**Aufgabe**
Gib aus dem Text über das olfaktorische System die Passage zwischen „Die Geruchsrezeptoren sind“ und „im Rachenraum finden.“ wortgetreu aus, beide Stellen eingeschlossen.

**Seitenauszug**
□ □ □ □ □ □ □

2.1.1 Das olfaktorische System

2.1.1.1 Das periphere olfaktorische System

Die Geruchsrezeptoren sind nicht gleichmäßig über die Nasen- und Rachenschleimhaut verteilt. Der am hinteren Nasendach gelegene Teil der Nasenschleimhaut (Regio olfactoria) beherbergt die meisten Geruchsrezeptoren. Einige olfaktorische Rezeptoren kann man auch an der oberen Nasenmuschel, am oberen Teil der mittleren Nasenmuschel, am Septum sowie im Rachenraum finden.

Die Riechschleimhaut besteht aus dem Riechepithel und der Lamina propia. Das menschliche Riechepithel ist ein mehrreihiges Flimmerepithel, in dem sich mehrere Millionen primäre olfaktorische Neurone befinden. Das Riechepithel wird durch eine Basalmembran von der Lamina propria getrennt. In der Lamina propria befinden sich neben zahlreichen Blutgefäßen und Nervenfasern die Glandulae olfactoriae (Bowman-Drüsen). Diese sind maßgeblich an der Bildung des Riechschleims beteiligt.

Olfaktorische Neurone sind bipolare Nervenzellen, deren apikaler Fortsatz in einer Auftreibung mit zahlreichen feinen Sinneshaaren (Cilia) in der das Epithel bedeckenden Schleimschicht endet. Duftstoffe, welche in den Riechschleim penetrieren, interagieren mit den olfaktorischen Rezeptorproteinen, die in der Plasmamembran der Ciliae lokalisiert sind. Die Bindung des Duftstoffs an den Golf-Protein gekoppelten Rezeptor löst eine ‚Second Messenger’ Kaskade (‚Second Messenger’: cAMP, cGMP oder IP3) aus, die zu einem Membranpotential führt. Dieses breitet sich über den Zellkörper hinweg auf das Axon aus, das basal aus dem Zellkörper des olfaktorischen Neurons hervorgeht. Die Axone der einzelnen Neurone sammeln sich zu Axonbündeln, die als Fila olfactoria bezeichnet werden. Die Gesamtheit der Fila olfactoria bilden den Nervus olfactorius, bei dem es sich nach neuroanatomischen Kriterien nicht um einen Hirnnerv im eigentlichen Sinne handelt, da es kein kranial liegender Spinalnerv ist.

Olfaktorische Neurone sind die einzigen Neurone, die in unmittelbarem Kontakt mit der Außenwelt stehen und können deshalb sehr leicht durch äußere Noxen geschädigt werden. Die durchschnittliche Lebensdauer der olfaktorischen Neurone beträgt einige Monate. Danach sterben sie ab und werden durch Ausdifferenzierung von neuronalen Stammzellen (Basalzellen), welche der Basalmembran aufliegen und auch im Erwachsenenalter noch zu regelmäßiger mitotischer Teilung fähig sind, ersetzt (Calof et al. 1996; Graziadei & Graziadei 1979). Die Stützzellen umhüllen die Dendriten der olfaktorischen Neurone und isolieren diese. Sie schützen die olfaktorischen Neurone vor äußeren Einwirkungen, deaktivieren Duftstoffe und beseitigen Zellreste untergegangener Neuronen. Zwischen den Stützzellen befinden sich verschiedene Arten von mikrovillären Zellen, die möglicherweise chemorezeptive Funktionen besitzen.

□ □ □ □ □ □ □

**Datensatzauszug**

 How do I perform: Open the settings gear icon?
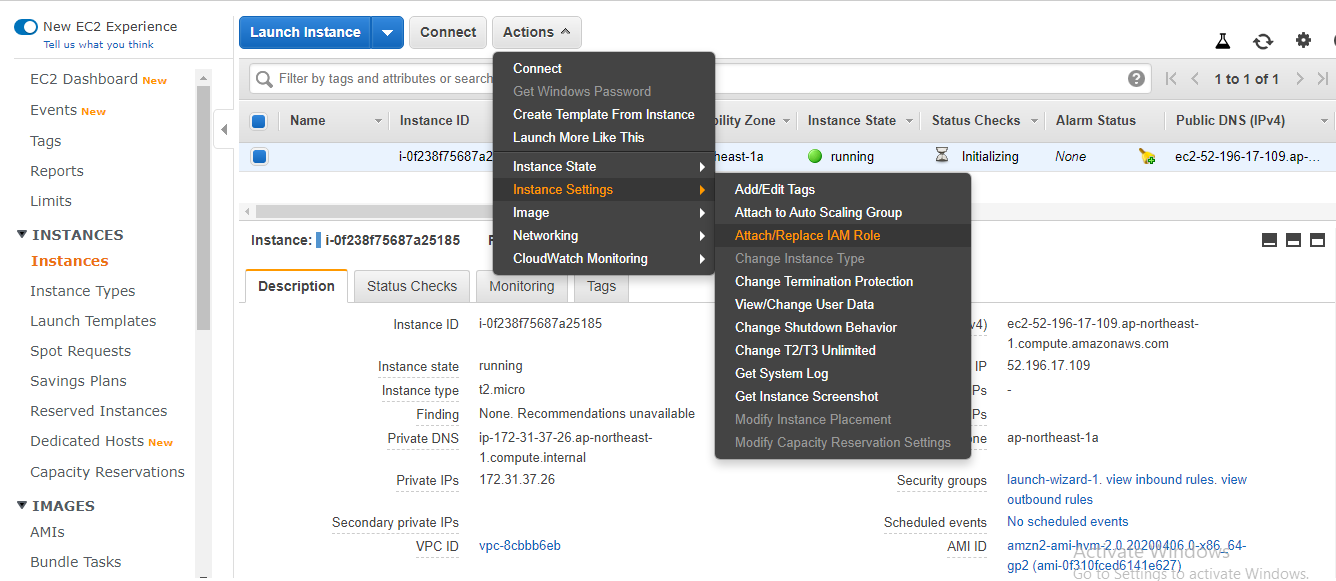click(1303, 41)
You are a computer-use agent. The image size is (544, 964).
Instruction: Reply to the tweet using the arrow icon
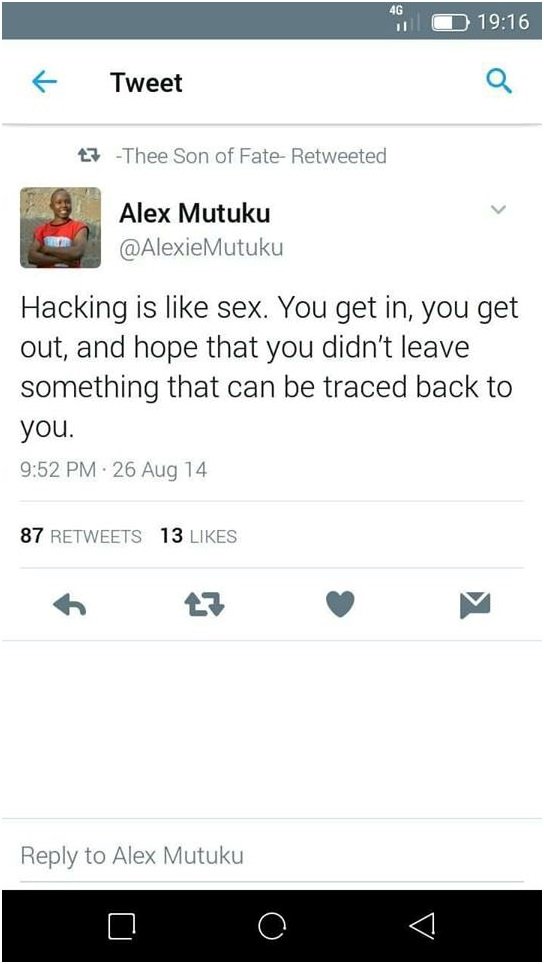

□ □ □ □ □ □ □

**Musterlösung**
Die Geruchsrezeptoren sind nicht gleichmäßig über die Nasen- und Rachenschleimhaut verteilt. Der am hinteren Nasendach gelegene Teil der Nasenschleimhaut (Regio olfactoria) beherbergt die meisten Geruchsrezeptoren. Einige olfaktorische Rezeptoren kann man auch an der oberen Nasenmuschel, am oberen Teil der mittleren Nasenmuschel, am Septum sowie im Rachenraum finden.